Entries giving target coordinates:
(begin)

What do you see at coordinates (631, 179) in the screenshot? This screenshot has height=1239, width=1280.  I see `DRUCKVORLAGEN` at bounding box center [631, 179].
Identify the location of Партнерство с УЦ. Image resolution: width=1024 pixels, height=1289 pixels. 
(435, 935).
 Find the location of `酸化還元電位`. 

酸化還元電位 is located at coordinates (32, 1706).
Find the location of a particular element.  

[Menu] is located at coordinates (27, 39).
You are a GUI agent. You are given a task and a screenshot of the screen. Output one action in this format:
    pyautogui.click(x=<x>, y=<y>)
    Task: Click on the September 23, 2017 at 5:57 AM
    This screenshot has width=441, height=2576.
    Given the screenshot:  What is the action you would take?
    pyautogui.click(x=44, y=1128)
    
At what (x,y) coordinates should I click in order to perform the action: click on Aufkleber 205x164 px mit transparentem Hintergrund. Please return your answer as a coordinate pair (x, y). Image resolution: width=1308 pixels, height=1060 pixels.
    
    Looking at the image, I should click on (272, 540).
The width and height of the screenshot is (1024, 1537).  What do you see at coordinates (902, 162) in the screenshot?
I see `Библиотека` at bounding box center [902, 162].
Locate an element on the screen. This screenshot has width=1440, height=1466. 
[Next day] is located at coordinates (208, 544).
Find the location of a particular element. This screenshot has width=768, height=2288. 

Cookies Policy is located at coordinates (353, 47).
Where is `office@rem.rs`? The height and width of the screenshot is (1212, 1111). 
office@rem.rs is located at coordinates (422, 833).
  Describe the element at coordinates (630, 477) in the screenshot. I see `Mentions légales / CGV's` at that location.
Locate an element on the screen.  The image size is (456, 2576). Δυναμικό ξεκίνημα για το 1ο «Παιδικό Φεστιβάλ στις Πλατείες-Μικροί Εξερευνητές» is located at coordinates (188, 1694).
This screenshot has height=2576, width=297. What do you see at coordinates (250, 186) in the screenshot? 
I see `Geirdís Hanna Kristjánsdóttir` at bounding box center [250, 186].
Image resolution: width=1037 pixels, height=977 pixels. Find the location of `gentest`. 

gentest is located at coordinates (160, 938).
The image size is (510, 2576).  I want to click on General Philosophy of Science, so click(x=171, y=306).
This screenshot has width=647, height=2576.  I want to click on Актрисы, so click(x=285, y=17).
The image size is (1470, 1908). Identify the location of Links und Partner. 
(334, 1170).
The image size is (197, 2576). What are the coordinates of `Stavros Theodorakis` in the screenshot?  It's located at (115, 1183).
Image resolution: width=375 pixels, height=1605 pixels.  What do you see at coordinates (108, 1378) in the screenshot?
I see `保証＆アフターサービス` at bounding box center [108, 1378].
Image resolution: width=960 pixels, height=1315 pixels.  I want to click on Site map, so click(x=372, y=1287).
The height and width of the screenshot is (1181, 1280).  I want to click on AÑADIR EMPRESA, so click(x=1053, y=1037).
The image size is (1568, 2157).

(end)

**Objective**
Reproduce the material above word for word, keeping every line in its original order.

**Result**
What do you see at coordinates (631, 179) in the screenshot? This screenshot has height=1239, width=1280.  I see `DRUCKVORLAGEN` at bounding box center [631, 179].
Identify the location of Партнерство с УЦ. Image resolution: width=1024 pixels, height=1289 pixels. 
(435, 935).
 Find the location of `酸化還元電位`. 

酸化還元電位 is located at coordinates (32, 1706).
Find the location of a particular element.  

[Menu] is located at coordinates (27, 39).
You are a GUI agent. You are given a task and a screenshot of the screen. Output one action in this format:
    pyautogui.click(x=<x>, y=<y>)
    Task: Click on the September 23, 2017 at 5:57 AM
    This screenshot has width=441, height=2576.
    Given the screenshot:  What is the action you would take?
    pyautogui.click(x=44, y=1128)
    
At what (x,y) coordinates should I click in order to perform the action: click on Aufkleber 205x164 px mit transparentem Hintergrund. Please return your answer as a coordinate pair (x, y). Image resolution: width=1308 pixels, height=1060 pixels.
    
    Looking at the image, I should click on (272, 540).
The width and height of the screenshot is (1024, 1537).  What do you see at coordinates (902, 162) in the screenshot?
I see `Библиотека` at bounding box center [902, 162].
Locate an element on the screen. This screenshot has width=1440, height=1466. 
[Next day] is located at coordinates (208, 544).
Find the location of a particular element. This screenshot has width=768, height=2288. 

Cookies Policy is located at coordinates (353, 47).
Where is `office@rem.rs`? The height and width of the screenshot is (1212, 1111). 
office@rem.rs is located at coordinates (422, 833).
  Describe the element at coordinates (630, 477) in the screenshot. I see `Mentions légales / CGV's` at that location.
Locate an element on the screen.  The image size is (456, 2576). Δυναμικό ξεκίνημα για το 1ο «Παιδικό Φεστιβάλ στις Πλατείες-Μικροί Εξερευνητές» is located at coordinates (188, 1694).
This screenshot has height=2576, width=297. What do you see at coordinates (250, 186) in the screenshot? 
I see `Geirdís Hanna Kristjánsdóttir` at bounding box center [250, 186].
Image resolution: width=1037 pixels, height=977 pixels. Find the location of `gentest`. 

gentest is located at coordinates (160, 938).
The image size is (510, 2576).  I want to click on General Philosophy of Science, so click(x=171, y=306).
This screenshot has width=647, height=2576.  I want to click on Актрисы, so click(x=285, y=17).
The image size is (1470, 1908). Identify the location of Links und Partner. 
(334, 1170).
The image size is (197, 2576). What are the coordinates of `Stavros Theodorakis` in the screenshot?  It's located at (115, 1183).
Image resolution: width=375 pixels, height=1605 pixels.  What do you see at coordinates (108, 1378) in the screenshot?
I see `保証＆アフターサービス` at bounding box center [108, 1378].
Image resolution: width=960 pixels, height=1315 pixels.  I want to click on Site map, so click(x=372, y=1287).
The height and width of the screenshot is (1181, 1280).  I want to click on AÑADIR EMPRESA, so click(x=1053, y=1037).
The image size is (1568, 2157).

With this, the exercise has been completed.